* [SOURCE DOCUMENT]
- - -
The below example shows the compilation output from the including `OpenACC` clauses. As we can see here, the loop is thread blocked by the `thread blocks`, `warps`, and `threads`. 

###### Profiling Output ######
Vector_Addition:
     12, Generating copyin(a[:n]) [if not already present]
         Generating copyout(c[:n]) [if not already present]
         Generating copyin(b[:n]) [if not already present]
     13, Loop is parallelizable
         Generating Tesla code
         13, #pragma acc loop gang(5), worker(32), vector(32) /* blockIdx.x threadIdx.y threadIdx.x */

The following example is similar to one that was shown earlier but with acc parallel.

With default threads:

// function that adds two vector 
void Vector_Addition(float *a, float *b, float *restrict c, int n) 
{
#pragma acc parallel loop copyin(a[:n], b[0:n]) copyout(c[0:n])
  for(int i = 0; i < n; i ++)
    {
      c[i] = a[i] + b[i];
    }
}

###### Profiling Output ######
Vector_Addition:
     15, Generating copyin(a[:n]) [if not already present]
         Generating copyout(c[:n]) [if not already present]
         Generating copyin(b[:n]) [if not already present]
         Generating Tesla code
         18, #pragma acc loop gang, vector(128) /* blockIdx.x threadIdx.x */

With using num_gangs(), num_workers() and vector_length():

// function that adds two vector 
void Vector_Addition(float *a, float *b, float *restrict c, int n)
- - -
* [PROBLEM STATEMENT] Copy the OpenACC text starting at "The below example" and ending at "with acc parallel.", switching "Tesla" to "GPU". The listing that comes next is separate material.
- - -
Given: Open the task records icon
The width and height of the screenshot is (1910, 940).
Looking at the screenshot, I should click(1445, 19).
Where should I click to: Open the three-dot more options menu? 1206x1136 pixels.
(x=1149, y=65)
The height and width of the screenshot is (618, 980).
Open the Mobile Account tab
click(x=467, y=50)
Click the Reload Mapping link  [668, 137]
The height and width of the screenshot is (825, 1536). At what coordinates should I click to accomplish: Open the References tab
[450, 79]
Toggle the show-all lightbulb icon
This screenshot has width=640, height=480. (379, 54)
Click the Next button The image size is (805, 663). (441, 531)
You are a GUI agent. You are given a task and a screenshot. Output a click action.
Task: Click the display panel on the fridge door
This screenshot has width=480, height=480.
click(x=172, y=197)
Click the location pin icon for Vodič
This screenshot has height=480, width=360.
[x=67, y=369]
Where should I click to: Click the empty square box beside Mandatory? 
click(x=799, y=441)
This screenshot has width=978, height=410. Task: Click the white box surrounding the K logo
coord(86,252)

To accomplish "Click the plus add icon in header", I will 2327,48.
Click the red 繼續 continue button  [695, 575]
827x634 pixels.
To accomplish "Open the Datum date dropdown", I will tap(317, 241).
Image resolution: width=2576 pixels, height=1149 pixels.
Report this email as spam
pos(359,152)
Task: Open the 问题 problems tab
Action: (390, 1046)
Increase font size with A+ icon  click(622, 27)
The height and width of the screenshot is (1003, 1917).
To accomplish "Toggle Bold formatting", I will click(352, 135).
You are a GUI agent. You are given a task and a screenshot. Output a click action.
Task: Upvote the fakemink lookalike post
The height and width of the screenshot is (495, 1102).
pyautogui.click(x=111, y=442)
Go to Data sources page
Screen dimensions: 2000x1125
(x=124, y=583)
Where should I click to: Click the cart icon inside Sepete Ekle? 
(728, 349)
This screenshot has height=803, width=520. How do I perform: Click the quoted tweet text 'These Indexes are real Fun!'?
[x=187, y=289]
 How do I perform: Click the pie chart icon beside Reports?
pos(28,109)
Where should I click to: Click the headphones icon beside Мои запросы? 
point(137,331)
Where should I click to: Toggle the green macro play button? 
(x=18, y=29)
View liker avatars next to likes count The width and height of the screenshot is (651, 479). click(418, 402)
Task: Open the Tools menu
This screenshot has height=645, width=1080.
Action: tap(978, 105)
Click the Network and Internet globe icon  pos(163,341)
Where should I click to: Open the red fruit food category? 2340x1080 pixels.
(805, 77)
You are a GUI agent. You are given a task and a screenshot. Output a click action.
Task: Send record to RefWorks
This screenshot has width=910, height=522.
- - -
* [REPLY TO THE TASK]
The below example shows the compilation output from the including `OpenACC` clauses. As we can see here, the loop is thread blocked by the `thread blocks`, `warps`, and `threads`. 

###### Profiling Output ######
Vector_Addition:
     12, Generating copyin(a[:n]) [if not already present]
         Generating copyout(c[:n]) [if not already present]
         Generating copyin(b[:n]) [if not already present]
     13, Loop is parallelizable
         Generating GPU code
         13, #pragma acc loop gang(5), worker(32), vector(32) /* blockIdx.x threadIdx.y threadIdx.x */

The following example is similar to one that was shown earlier but with acc parallel.